For years, I was an undercover agent in the world of special needs. Along with our therapist, we had decided that the best thing for our family was to eschew the formal diagnosis for a few years. At her suggestion, we began our special needs journey knowing that our son had certain tendencies, but agreeing to allow him to grow and mature. He needed some time to work out the kinks before we indelibly marked him with words that could impact his future. For his sake, and for ours, we wanted to see what was possible with therapy and direction.
Even without the official label attached to our son, we still had all the typical special needs bits and pieces to deal with-therapies, accommodations, and frustrating behaviors, to name a few. All the elements were there, and even though we operated with a “diagnosis that shall not be named” attitude, they were still trying years in the trenches. Two steps forward. One step back.
We rocked along like this for years, but as my son inched closer to puberty, it was obvious that we needed to switch our focus slightly. He had certainly matured over the six years since his non-diagnosis, and even made enough progress to “outgrow” his OCD tendencies, but many of the global delays were still present. In the interest of full disclosure, I never really expected that my son would outgrow his potential diagnosis. I just wanted to give him a chance to prove what he could do before we saddled him with a list of what he supposedly couldn’t do. I knew a time would come when we would need the power of that official diagnosis. This was that time.
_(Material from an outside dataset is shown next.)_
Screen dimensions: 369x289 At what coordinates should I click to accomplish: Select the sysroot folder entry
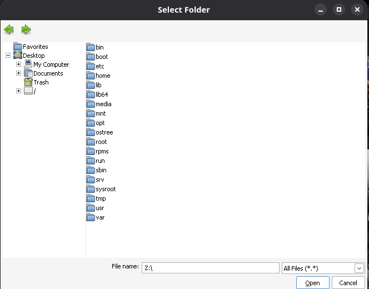click(x=105, y=189)
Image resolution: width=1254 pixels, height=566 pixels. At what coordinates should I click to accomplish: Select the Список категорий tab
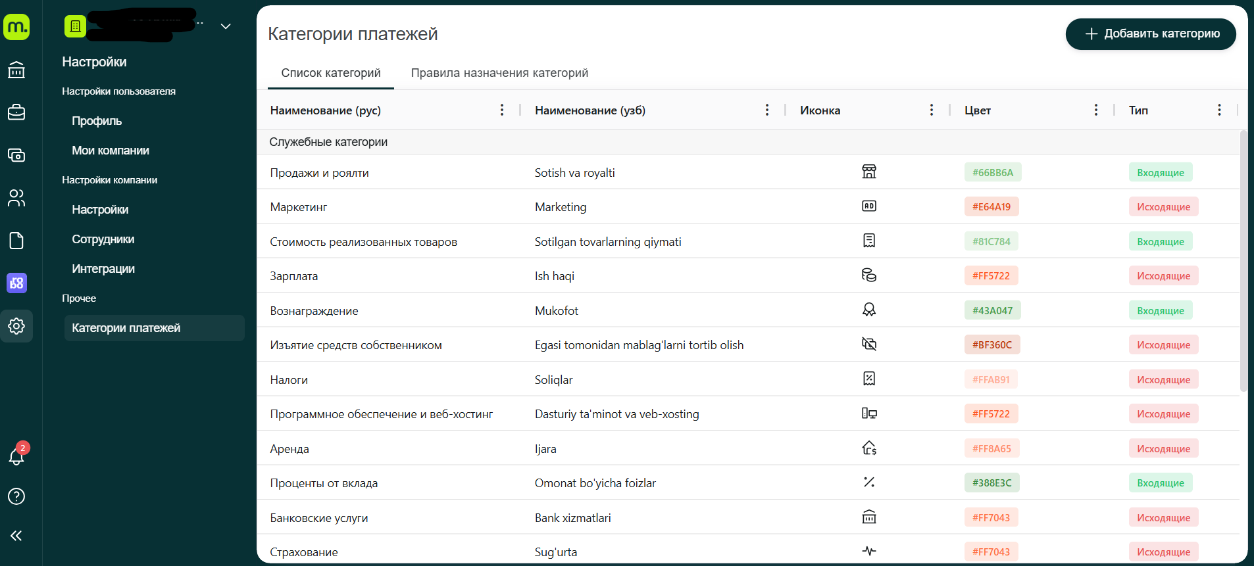(331, 73)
Our choice to fully embrace the diagnosis was driven by a variety of forces. At the age of 11, my son had made enough progress that he was able to enjoy classes and activities along with his typically developing peers. His experience was still not typical for his age, though, and he often had struggles that left his instructors baffled. An official diagnosis was a neat and tidy way to help everyone understand that he would need some extra support. This was particularly important because on the exterior, he appeared perfectly “normal.” The diagnosis shifted the attention from “bad kid” to “needs extra help.”
Looking towards the future also had a big impact on our relationship with the diagnosis. Again, with maturity, we could see higher education as a real possibility for our son, but we knew he would need help to be successful. Talking with other parents who had been there before us helped us to realize that accommodations were available in higher education for kids who had diagnosed special needs. Time and again we heard parents lamenting that they wished they had pursued a diagnosis sooner, so that accommodations would be available for their older students. We definitely did not want to be left behind with a diagnosis in our back pocket. Our goals were changing as our son grew, and we needed to evolve along with them in the way that benefited him most.
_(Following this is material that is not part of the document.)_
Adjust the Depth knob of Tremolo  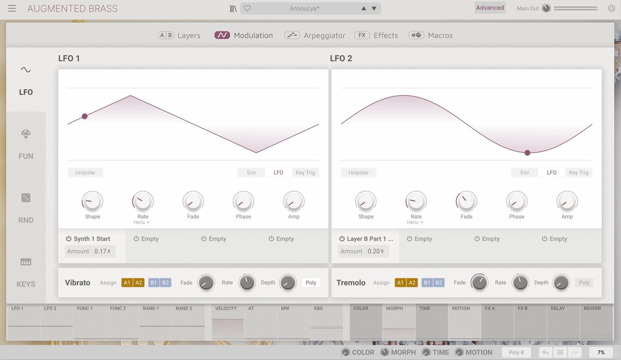coord(561,282)
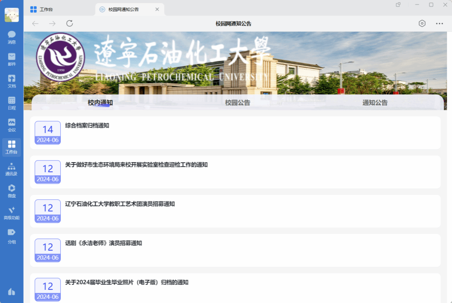The width and height of the screenshot is (452, 303).
Task: Open the three-dot more options menu
Action: 439,24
The most important impetus for embracing the diagnosis was my son’s self esteem. For many years, his developmental understanding kept him blissfully unaware of his differences. As he matured, he reached a point where he could see that he was different and he wanted to know why. Helping him to know that there was a reason for his struggles, and showing him that there were other people like him who had been successful boosted his self esteem. Hearing the diagnosis for the first time was like a turning point for him. Not only did we, as adults, embrace the diagnosis, but he embraced his own diagnosis. Had we told him earlier, he would have been bogged down by the weight of it in his emotional immaturity. Had we waited any later, he could have become depressed by incongruous understanding of his place in the world. The time was right when he began to have questions about himself.
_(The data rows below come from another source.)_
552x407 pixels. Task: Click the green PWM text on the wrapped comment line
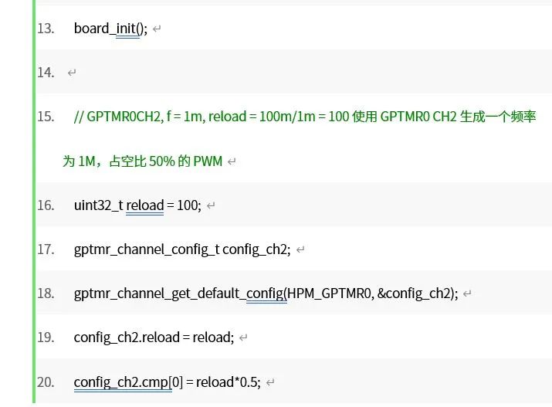click(208, 161)
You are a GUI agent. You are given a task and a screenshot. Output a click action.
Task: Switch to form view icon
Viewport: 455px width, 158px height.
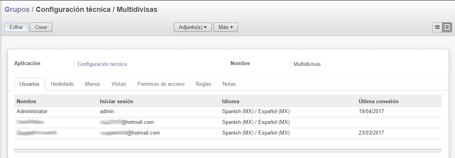click(447, 27)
Embracing the diagnosis was a freeing experience, just as freeing as the experience of delaying the diagnosis. Both decisions were the right one at the time for our family in our situation. If being a special needs parent had taught me anything it was to be flexible and change things if they aren’t working.
Embracing the diagnosis was uncharted territory for us, and it was scary. I worried that the balance we had worked to achieve would be upset. Would we be able to accept the diagnosis? Would people still accept us? Would my son be able to accept himself?
All of these worries quickly faded as we began to really see the benefit behind the official diagnosis. Friends who I worried would reject us, came out of the woodwork and offered their support. Teachers and coaches went out of their way to meet his accommodations. But most of all, my son blossomed with his new understanding of himself. As I watched him continue to struggle his way towards maturity, there was a confidence that this was exactly where we needed to be. This was the next step in helping him to reach his full potential. With that in mind, we bear hugged the diagnosis we had avoided for so many years. It was the key to the next step and it opened doors to the future.